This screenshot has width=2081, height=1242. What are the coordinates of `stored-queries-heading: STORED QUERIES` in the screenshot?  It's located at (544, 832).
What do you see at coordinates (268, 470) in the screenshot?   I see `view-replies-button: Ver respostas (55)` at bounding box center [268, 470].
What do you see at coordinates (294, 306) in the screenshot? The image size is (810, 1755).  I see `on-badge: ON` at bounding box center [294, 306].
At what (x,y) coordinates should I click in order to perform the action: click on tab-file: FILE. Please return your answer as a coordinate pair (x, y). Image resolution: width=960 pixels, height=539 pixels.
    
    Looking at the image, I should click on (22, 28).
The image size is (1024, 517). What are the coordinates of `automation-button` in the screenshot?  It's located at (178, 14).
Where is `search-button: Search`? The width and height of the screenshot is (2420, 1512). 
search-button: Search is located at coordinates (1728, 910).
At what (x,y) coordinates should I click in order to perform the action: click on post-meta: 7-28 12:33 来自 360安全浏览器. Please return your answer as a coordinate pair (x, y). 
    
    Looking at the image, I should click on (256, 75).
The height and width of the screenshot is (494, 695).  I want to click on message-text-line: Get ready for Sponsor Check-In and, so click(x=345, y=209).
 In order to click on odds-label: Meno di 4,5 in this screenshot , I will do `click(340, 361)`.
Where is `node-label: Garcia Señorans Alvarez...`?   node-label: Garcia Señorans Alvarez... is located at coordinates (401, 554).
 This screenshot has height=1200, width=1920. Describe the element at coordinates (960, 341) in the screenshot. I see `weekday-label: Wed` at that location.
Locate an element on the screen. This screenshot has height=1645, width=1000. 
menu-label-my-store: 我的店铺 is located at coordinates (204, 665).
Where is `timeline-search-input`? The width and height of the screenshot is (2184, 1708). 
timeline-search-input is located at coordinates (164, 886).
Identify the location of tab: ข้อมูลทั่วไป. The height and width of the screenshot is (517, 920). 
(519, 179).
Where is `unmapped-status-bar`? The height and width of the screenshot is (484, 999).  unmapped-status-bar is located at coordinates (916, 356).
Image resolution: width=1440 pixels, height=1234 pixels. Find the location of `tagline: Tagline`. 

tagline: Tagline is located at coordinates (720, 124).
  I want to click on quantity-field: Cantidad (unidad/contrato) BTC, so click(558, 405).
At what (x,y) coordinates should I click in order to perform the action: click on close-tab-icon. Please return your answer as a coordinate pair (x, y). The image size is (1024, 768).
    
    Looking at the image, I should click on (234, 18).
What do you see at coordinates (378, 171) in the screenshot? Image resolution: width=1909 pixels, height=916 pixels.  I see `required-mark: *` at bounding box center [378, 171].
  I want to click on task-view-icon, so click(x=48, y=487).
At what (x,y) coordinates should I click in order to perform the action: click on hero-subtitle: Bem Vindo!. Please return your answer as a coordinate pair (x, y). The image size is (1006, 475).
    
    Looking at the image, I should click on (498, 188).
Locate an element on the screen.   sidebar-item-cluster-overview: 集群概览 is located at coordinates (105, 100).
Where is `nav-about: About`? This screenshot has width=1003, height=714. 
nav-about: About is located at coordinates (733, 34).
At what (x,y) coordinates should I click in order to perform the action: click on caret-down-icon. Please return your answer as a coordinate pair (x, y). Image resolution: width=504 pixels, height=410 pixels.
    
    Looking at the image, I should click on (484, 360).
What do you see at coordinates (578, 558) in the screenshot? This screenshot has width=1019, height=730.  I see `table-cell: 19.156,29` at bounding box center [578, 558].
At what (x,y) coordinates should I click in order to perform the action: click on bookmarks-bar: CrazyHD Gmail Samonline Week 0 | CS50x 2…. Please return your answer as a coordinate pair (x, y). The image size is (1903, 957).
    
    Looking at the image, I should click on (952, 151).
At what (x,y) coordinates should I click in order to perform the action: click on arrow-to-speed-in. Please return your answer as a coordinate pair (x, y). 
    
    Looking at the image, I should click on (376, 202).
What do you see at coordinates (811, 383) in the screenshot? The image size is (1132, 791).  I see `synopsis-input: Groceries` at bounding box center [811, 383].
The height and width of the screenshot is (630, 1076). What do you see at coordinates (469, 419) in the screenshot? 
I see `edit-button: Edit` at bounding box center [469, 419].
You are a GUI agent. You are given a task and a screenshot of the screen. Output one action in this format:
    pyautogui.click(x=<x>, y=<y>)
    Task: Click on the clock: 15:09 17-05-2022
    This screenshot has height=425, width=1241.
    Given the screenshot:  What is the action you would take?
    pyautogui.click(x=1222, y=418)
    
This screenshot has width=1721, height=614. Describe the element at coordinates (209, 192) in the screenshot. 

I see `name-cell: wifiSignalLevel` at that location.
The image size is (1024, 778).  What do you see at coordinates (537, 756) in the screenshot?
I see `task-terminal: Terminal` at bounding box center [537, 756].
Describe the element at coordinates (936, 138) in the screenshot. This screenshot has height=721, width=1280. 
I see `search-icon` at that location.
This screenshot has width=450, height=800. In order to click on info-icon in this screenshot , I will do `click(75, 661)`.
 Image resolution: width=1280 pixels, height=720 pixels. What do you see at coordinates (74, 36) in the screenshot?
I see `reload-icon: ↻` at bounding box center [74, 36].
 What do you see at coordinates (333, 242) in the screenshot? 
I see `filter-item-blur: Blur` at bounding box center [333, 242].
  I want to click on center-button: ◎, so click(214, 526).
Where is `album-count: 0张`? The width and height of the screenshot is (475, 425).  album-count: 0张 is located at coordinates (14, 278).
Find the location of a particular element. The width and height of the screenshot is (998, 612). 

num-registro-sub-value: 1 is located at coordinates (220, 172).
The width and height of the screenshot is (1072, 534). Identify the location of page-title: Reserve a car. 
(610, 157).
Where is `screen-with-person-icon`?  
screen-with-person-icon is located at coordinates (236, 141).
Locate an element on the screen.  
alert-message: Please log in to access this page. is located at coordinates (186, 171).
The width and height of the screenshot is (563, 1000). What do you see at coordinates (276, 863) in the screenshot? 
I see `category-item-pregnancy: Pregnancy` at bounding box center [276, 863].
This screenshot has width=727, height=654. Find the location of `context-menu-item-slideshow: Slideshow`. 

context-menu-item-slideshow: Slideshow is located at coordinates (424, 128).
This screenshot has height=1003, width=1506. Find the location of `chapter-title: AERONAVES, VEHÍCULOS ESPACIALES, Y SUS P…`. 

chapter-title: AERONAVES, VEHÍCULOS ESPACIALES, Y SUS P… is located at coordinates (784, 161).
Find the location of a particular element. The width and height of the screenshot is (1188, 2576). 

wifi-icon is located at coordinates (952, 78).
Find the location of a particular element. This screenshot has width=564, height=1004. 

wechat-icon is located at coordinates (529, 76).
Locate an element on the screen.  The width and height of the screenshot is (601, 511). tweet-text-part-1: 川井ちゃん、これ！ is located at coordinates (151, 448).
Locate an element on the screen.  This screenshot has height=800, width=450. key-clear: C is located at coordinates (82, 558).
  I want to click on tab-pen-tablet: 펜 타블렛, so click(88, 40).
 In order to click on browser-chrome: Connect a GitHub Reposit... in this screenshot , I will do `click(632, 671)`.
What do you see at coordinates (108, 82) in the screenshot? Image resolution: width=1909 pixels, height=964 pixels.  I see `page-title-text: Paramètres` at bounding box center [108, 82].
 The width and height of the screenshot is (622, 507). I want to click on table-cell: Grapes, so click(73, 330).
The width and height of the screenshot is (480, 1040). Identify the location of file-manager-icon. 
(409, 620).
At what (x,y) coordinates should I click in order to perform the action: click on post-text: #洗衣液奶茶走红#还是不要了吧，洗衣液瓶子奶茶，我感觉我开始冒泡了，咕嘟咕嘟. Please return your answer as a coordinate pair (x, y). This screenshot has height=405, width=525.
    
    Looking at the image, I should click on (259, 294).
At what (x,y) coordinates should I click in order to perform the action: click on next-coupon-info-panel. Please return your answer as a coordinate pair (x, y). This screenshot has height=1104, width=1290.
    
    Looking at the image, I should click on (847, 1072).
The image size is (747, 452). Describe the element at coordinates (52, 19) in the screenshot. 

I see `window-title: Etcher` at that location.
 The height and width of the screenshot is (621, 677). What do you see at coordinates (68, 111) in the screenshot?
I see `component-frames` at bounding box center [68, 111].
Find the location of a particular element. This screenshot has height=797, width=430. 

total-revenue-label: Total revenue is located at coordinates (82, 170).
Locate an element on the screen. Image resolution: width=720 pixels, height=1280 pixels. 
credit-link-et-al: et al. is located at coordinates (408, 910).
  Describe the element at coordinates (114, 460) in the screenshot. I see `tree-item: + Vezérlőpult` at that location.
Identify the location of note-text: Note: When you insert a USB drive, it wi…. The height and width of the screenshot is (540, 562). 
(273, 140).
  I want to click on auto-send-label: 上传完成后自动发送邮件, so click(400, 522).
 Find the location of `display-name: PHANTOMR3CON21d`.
* * *
» **Work task**
Retype the listing from the line with "Locate an element on the screen. Image" through the last line of the listing, reproducing each line verbatim.

» **Solution**
Locate an element on the screen. Image resolution: width=720 pixels, height=1280 pixels. 
credit-link-et-al: et al. is located at coordinates (408, 910).
  Describe the element at coordinates (114, 460) in the screenshot. I see `tree-item: + Vezérlőpult` at that location.
Identify the location of note-text: Note: When you insert a USB drive, it wi…. The height and width of the screenshot is (540, 562). 
(273, 140).
  I want to click on auto-send-label: 上传完成后自动发送邮件, so click(400, 522).
 Find the location of `display-name: PHANTOMR3CON21d`.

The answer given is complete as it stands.